WWW2026

Med-R2: Crafting Trustworthy LLM Physicians via Retrieval and Reasoning of Evidence-Based Medicine

Keer Lu, Zheng Liang, Da Pan, Shusen Zhang, Guosheng Dong, Huang Leng, Bin Cui, Zhonghai Wu, Wentao Zhang

被引用 5 次

摘要

Large Language Models (LLMs) have exhibited remarkable capabilities in clinical scenarios. Despite their potential, existing works face challenges when applying LLMs to medical settings. Strategies relying on training with medical datasets are highly cost-intensive and may suffer from outdated training data. Leveraging external knowledge bases is a suitable alternative, yet it faces obstacles such as limited retrieval precision and poor effectiveness in answer extraction. These issues collectively prevent LLMs from demonstrating the expected level of proficiency in mastering medical expertise.

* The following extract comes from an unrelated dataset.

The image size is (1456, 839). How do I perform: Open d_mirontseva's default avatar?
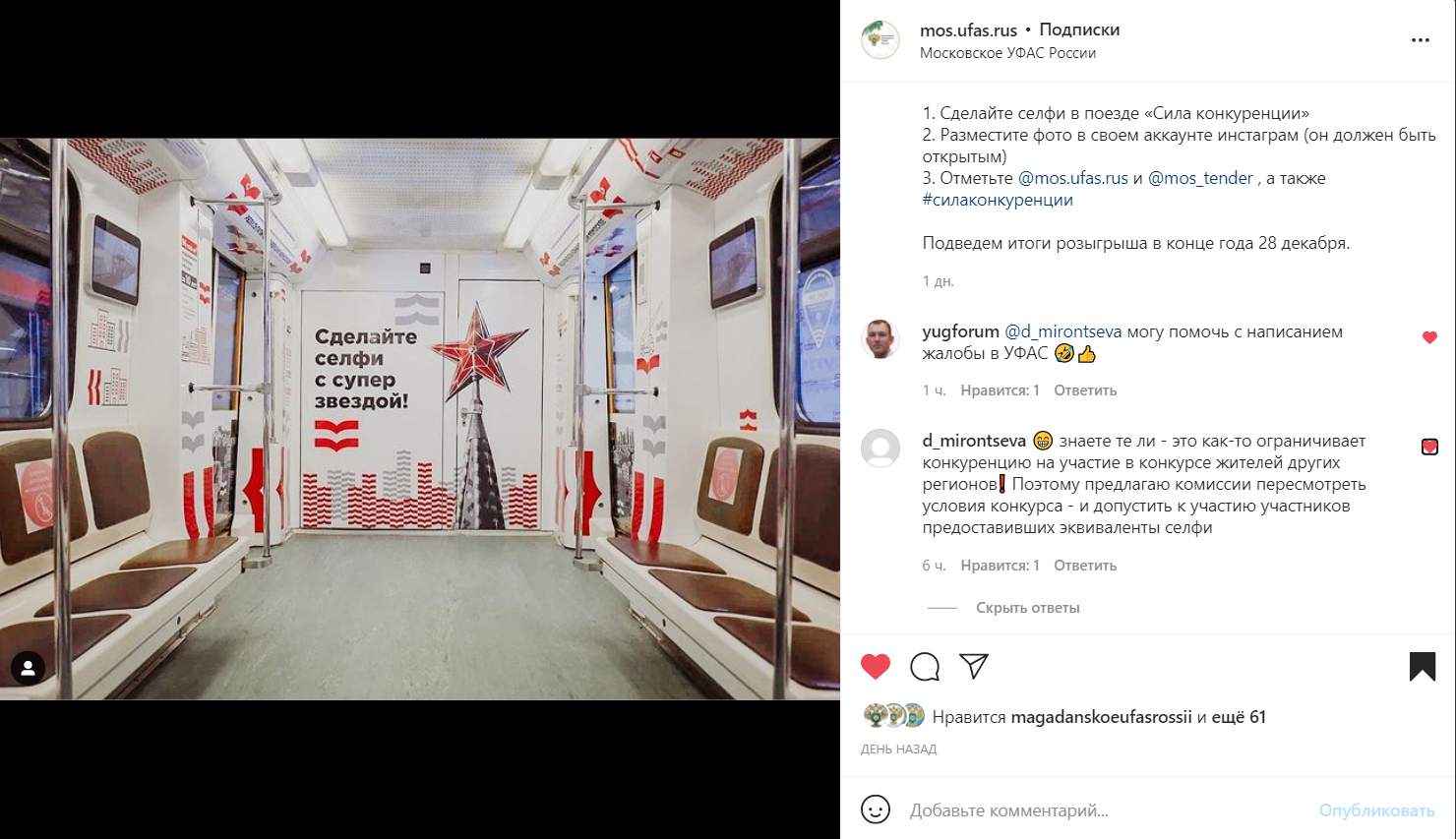pyautogui.click(x=880, y=449)
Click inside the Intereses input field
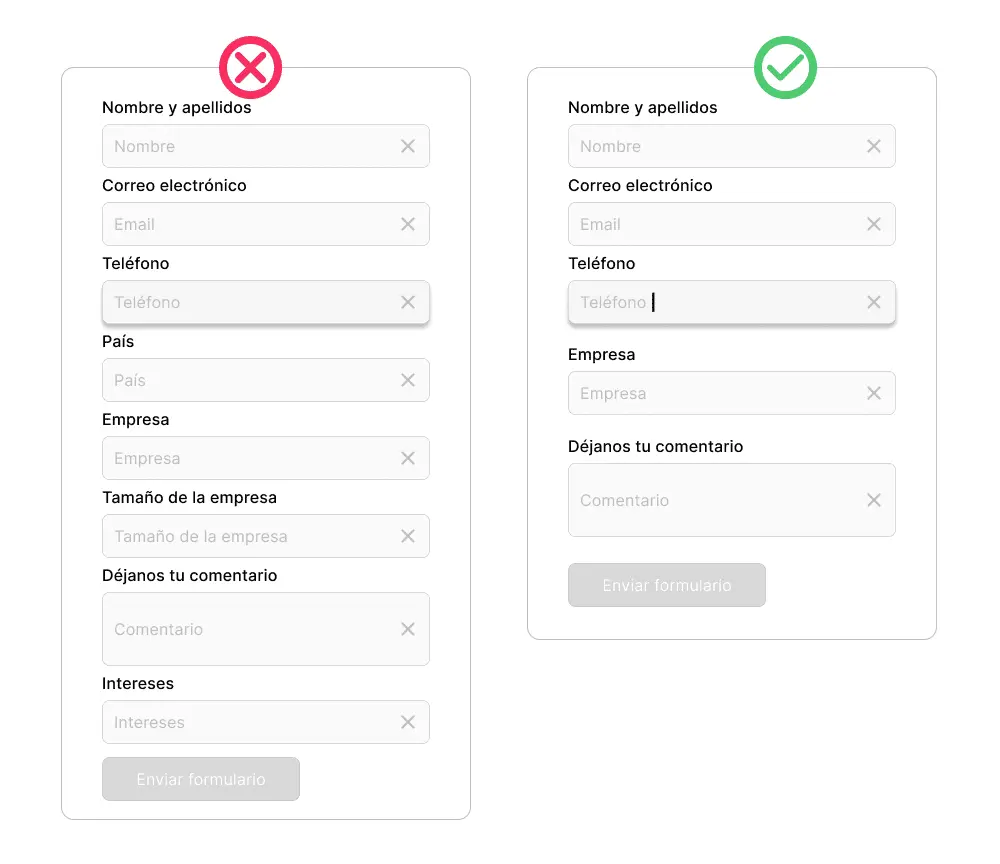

To address these challenges, we introduce Med-R2, a novel LLM physician framework that adheres to the Evidence-Based Medicine (EBM) process, efficiently integrating retrieval mechanisms as well as the selection and reasoning processes of evidence, thereby enhancing the problem-solving capabilities of LLMs in healthcare scenarios and fostering a trustworthy LLM physician. Our comprehensive experiments indicate that Med-R2 achieves an improvement of 13.27% over vanilla RAG methods and even a 4.55% enhancement compared to fine-tuning strategies, without incurring additional training costs. Furthermore, we find that our LLaMA3.1-70B + Med-R2 surpasses frontier models, including GPT-4o, Claude3.5-Sonnet and DeepSeek-V3 by 1.05%, 6.14% and 1.91%. Med-R2 effectively enhances the capabilities of LLMs in the medical domain.